Matt: The most important thing is having your soul bared in front of a crowd of people to just dissect on the internet.

Joe: Yeah. Or you release an album that you’ve worked so hard on, and the response is “… Meh.”

Matt: Yeah. You put a writer on the guest list, he gets into the show for free—probably gets drink tickets and stuff—and then he writes, “Eh, they were fine.”

Joe: “It’s alright.” That happens way more than you’d think.

The newest thing to watch out for is on Facebook, I noticed that there’s a lot of fake scammers now trying to scam people on event things. It never happened to our band before. It’s not that we’re getting bigger—I think scammers will do it even for shows that aren’t sold out. They’ll be like, “DM me for tickets.” So watch out for that. That’s my little advice tip for the day.

Matt: I know. Absolutely gonna watch out for that. I’m not on the social media stuff. Wallace does the Instagram. Wallace is into it, but he’s also kind of fed up with it to a point where he’s just staring at the phone all day. He throws it down in frustration, and he’s like, “I’m done with this.” It’s like, “Why am I wasting my life looking at my phone?”

Joe: We have a Twitter where it’s mostly just to retweet someone saying, “Hey, go see Protomartyr…” It’s barely a Twitter. I thought about it—I kind of toss and turn at night, maybe if we had more of an online presence we’d, you know… But then I’m like, Why would I expend so much energy trying to keep that façade going? No one cares what I think about things. I can’t do a Twitter where it’s like, “Today I was …” I’m not funny enough.

But yeah, the idea of an online persona does not work for the band. So I’m glad that we didn’t do that early on. I wouldn’t even really want a Facebook, but I understand that’s one of the only places we could really say “Hey, we have a show coming up.”

Matt: Yeah. Well, you guys have a manager that probably takes care of most of that stuff.

Joe: No, I mean, except for maybe reposting some concert events or something like that. I’m really the only one who does the Facebook. I just try to keep it as bare bones as possible. Don’t have an Instagram.

Matt: What’s your go to app? You got, like, sports apps?

Joe: No.

Matt: Are you a big hardcore Tigers fan?

Joe: I would say I’m middle of the road. It was only kind of later in life I was like, I actually kind of like baseball. I like it in the band, because I’m the baseball guy, Scott’s the hockey guy, Greg’s the football guy, Alex doesn’t really…

Matt: He doesn’t seem like a sporty guy.

Joe: Not a sporty guy. More of a book guy. Are you the hockey guy?

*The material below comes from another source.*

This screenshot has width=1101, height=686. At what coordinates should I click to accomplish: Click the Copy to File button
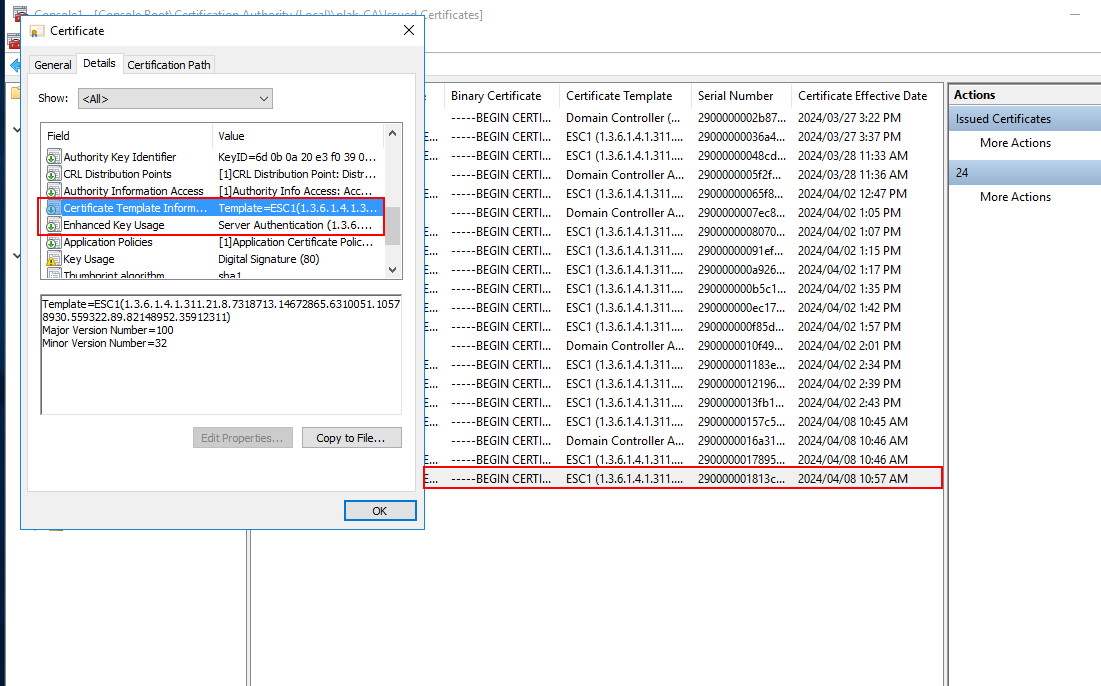click(x=351, y=438)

Matt: I’m the only one that cares about any sport at all, and it’s hockey. For better or for worse. It’s one of those things that I’m embarrassed that I care about it.

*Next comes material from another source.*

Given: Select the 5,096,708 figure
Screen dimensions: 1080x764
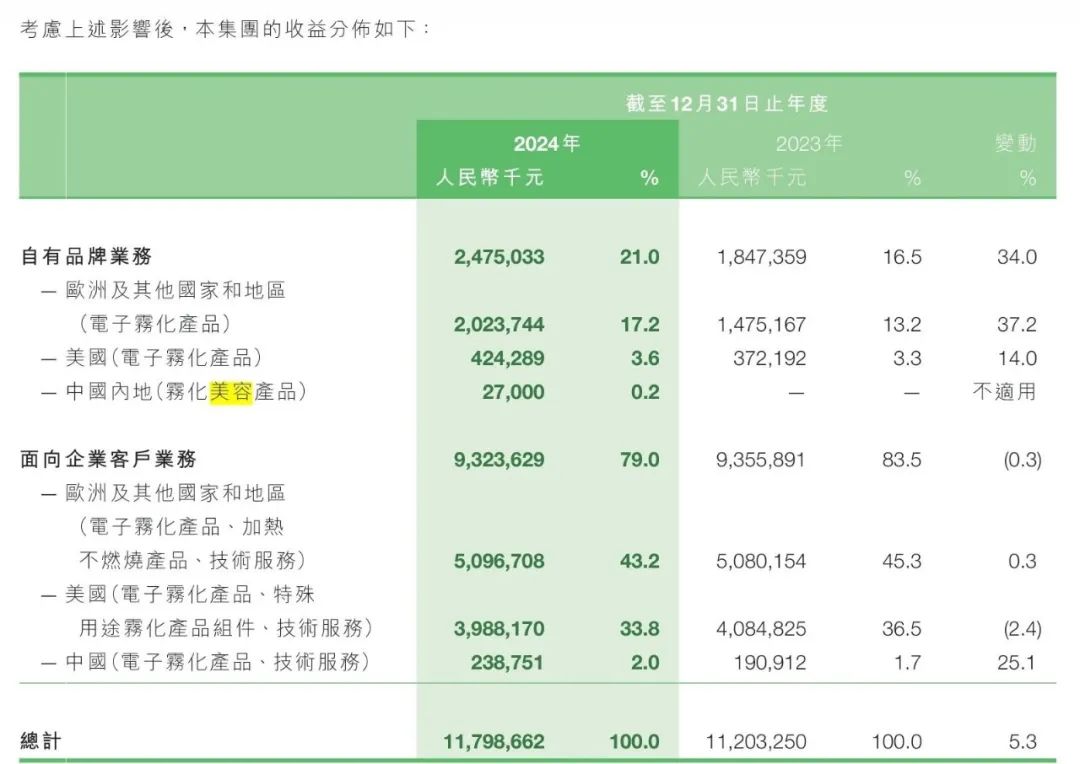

Joe: Yeah. I honestly think—and I know this is completely prejudiced of me—I think a lot of times sports fans can be insufferable, just like, maybe, super music fans. Or people that write, like, “This band is the fifth best band of all time.” Like, who cares? Get outside, nerd.

Matt: Yeah. That’s the same thing. I know exactly why I like it: it’s because I read the news, and everything I read in the news is extremely depressing, and then I read the sports and it’s just, like, numbers and guys’ names.

Joe: Gives you something else to think about. It’s relaxing.

Matt: It absolutely is relaxing for me. But a lot of people, they go nuts about it.

Joe: Oh yeah. Sports in general, there’s levels to it. You can really study the stats and know every single player’s name, or you can just, you know, enjoy it on a surface level. So we should probably—

Matt: We should wrap this shit up, man. Are we pushing anything right now?

Joe: We have that split single.

Matt: Yeah, Preoccupations covered a Protomartyr song and Protomartyr covered a Preoccupations song.

Joe: Which was very delightful.

Matt: It’s been in the works for a long time. I mean, touring around with you guys has also been something we’ve talked about doing for a couple years.

Joe: I’m glad it’s finally happened.

Matt: Me too, man.

Joe: But yeah. Once this tour’s done, we go back home to work on the next masterpiece that will get a low rating on Pitchfork.

Matt: I’m gonna go try not to hang myself during the holidays.

Joe: Yeah, dark times ahead. That’s why I’ll be playing video games and staring at the wall. [Laughs.]